Coyotes appearing in county
Wednesday, 11 July 2012 11:57

Wild canine occasionally spotted locally

by John G. Bailey

Wild animals adapt to changing natural and human environments to survive. Sometimes they find habitat niches in which they can thrive.
    Coyotes were first documented in Maryland in 1972. The arrival of the coyote in western counties and its expansion since then throughout the rest of the state is part of a larger trend that has seen the population of the wild canine — the size of a small German Shepherd — grow exponentially east of the Mississippi.
    Sightings of coyotes in southeastern Baltimore County, then, should be no surprise.
    Though more frequently seen in the central Maryland region in Howard and Montgomery counties, where an interconnecting  network of wooded stream valleys within parks allows for  easy movement, the presence of coyotes in this area is now a certified fact.
  

Bob Iman owns a farm on North Point peninsula that borders Todd’s Inheritance on the south and North Point State Park on the north and east.
    “I’ve seen one five times over the years, always when I’m combining,” Iman reports. He believes it was always the same individual coyote. “I also saw one once in the middle of the day, which is very rare. He was acting funny. I think he had mange and probably died.”
    Iman has also heard reports of three coyote roadkill: two on Millers Island Road and the other on the North Point Boulevard-I-695 interchange.    
    Coyotes are very smart, smarter than the proverbial wise fox, which not surprisingly happens to be the coyote’s biggest competitor in the central Maryland habitat that they share.
    In fact a rise or decline in the population of red foxes in this area could be an indicator of the relative population size of coyotes.
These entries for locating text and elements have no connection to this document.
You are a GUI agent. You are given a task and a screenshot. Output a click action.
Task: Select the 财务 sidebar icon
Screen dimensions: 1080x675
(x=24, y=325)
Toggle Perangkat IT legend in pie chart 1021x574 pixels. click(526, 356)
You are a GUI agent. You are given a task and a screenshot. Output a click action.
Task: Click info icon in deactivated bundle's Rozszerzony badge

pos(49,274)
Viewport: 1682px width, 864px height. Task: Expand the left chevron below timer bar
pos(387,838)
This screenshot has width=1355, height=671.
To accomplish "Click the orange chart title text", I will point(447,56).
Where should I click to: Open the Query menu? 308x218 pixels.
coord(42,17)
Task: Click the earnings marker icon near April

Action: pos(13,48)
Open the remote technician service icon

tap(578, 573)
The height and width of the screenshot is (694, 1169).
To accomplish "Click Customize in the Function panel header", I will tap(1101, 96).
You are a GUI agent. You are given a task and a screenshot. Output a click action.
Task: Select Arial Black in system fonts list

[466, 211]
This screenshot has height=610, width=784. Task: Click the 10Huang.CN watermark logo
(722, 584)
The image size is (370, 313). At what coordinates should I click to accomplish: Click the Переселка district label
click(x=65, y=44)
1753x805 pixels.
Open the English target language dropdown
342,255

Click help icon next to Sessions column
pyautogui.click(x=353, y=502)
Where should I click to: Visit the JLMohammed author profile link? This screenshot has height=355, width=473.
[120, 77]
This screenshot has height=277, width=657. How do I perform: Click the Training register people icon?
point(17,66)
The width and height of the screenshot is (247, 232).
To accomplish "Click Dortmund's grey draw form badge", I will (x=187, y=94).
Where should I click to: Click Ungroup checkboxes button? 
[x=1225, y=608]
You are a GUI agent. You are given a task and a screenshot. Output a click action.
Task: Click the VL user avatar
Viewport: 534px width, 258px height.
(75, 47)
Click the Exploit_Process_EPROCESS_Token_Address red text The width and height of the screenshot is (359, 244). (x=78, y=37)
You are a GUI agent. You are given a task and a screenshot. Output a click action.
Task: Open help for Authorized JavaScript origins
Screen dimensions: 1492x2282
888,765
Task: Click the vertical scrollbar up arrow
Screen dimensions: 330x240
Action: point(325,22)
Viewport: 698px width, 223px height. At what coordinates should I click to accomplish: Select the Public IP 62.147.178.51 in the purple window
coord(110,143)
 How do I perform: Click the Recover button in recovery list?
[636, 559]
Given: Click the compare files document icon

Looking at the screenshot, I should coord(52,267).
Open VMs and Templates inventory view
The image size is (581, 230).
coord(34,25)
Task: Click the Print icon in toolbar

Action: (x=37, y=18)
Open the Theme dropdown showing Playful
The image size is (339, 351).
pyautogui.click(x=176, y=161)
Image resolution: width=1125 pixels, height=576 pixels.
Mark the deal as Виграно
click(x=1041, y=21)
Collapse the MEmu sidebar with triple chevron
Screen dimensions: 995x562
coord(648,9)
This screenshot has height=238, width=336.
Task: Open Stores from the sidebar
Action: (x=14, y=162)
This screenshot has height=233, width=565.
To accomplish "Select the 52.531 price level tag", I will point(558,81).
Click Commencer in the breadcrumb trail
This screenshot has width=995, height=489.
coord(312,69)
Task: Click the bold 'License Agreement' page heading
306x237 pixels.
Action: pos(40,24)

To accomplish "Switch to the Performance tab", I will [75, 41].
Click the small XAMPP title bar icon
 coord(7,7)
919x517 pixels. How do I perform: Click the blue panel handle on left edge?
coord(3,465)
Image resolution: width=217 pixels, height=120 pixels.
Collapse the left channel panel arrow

This is also true for wild rabbits, a coyote favorite.
    According to Ken D’Loughy, Central Region Manager of the Maryland Department of Natural Resources’ Wildlife and Heritage Service, coyotes are opportunistic feeders. “They’ll eat anything from plants and insects to carrion, rabbits and larger animals. There’s been one report of livestock depredation in the region — in Sparks where a farmer reported a sheep killed.”
    Coyotes will also prey on house cats. D’Loughy suggests that small pets shouldn’t be let loose to run freely and that pet food should not be left outside. Don’t make things too easy for our habitat cohabitators.
    But regardless of the mystery surrounding these unfamiliar and intelligent predators and the fear engendered by its close genetic relationship to wolves, coyotes pose no direct threat to humans.
    Like snakes, another creature with a bad rap, coyotes will go out of their way to not be seen by humans, the ultimate predator. This perhaps is one reason why sightings are so rare.
    If you have concerns about a coyote that you’ve seen or just want to report a sighting, the Maryland DNR and the U.S. Department of Agricultural urges you to call this number: 877-463-6497. Reporting coyotes will help wildlife managers keep tabs on their population.
    The Maryland DNR also has information on coyotes on line at www.dnr.state.md.us.